What is needed: Please return all lines in the listing holding the word "agent".
*** Exercise inputs ***
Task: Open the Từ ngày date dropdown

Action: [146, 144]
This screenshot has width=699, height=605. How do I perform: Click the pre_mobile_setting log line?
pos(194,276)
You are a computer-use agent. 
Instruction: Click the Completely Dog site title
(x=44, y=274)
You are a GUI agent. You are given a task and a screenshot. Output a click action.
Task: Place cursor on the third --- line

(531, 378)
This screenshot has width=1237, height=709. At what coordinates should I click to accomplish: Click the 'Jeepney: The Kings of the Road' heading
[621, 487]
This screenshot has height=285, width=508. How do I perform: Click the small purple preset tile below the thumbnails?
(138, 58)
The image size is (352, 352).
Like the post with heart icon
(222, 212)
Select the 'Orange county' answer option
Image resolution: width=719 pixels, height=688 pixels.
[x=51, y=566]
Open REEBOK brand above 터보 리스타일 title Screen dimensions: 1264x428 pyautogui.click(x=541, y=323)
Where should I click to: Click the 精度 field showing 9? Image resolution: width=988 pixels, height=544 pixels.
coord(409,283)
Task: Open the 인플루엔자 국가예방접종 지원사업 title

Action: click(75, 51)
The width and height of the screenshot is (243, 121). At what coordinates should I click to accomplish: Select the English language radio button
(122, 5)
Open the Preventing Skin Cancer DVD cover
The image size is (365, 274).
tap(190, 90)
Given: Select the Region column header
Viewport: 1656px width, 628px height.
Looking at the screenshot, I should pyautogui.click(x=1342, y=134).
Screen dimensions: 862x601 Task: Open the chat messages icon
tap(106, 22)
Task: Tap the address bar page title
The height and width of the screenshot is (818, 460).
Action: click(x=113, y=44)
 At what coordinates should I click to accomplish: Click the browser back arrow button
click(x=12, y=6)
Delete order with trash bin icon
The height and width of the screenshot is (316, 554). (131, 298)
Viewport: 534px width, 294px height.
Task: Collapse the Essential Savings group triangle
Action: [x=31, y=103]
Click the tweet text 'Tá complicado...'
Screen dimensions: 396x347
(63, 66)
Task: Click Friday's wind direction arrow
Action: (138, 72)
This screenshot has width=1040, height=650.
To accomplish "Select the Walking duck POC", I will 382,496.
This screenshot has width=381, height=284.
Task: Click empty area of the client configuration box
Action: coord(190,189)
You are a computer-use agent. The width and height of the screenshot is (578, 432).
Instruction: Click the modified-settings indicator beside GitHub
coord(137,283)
*** End of Exercise inputs ***
Exercise response:
You are a computer-use agent. 
You are a GUI agent. You are given a task and a screenshot. Output a click action.
You are a computer-use agent. The width and height of the screenshot is (578, 432).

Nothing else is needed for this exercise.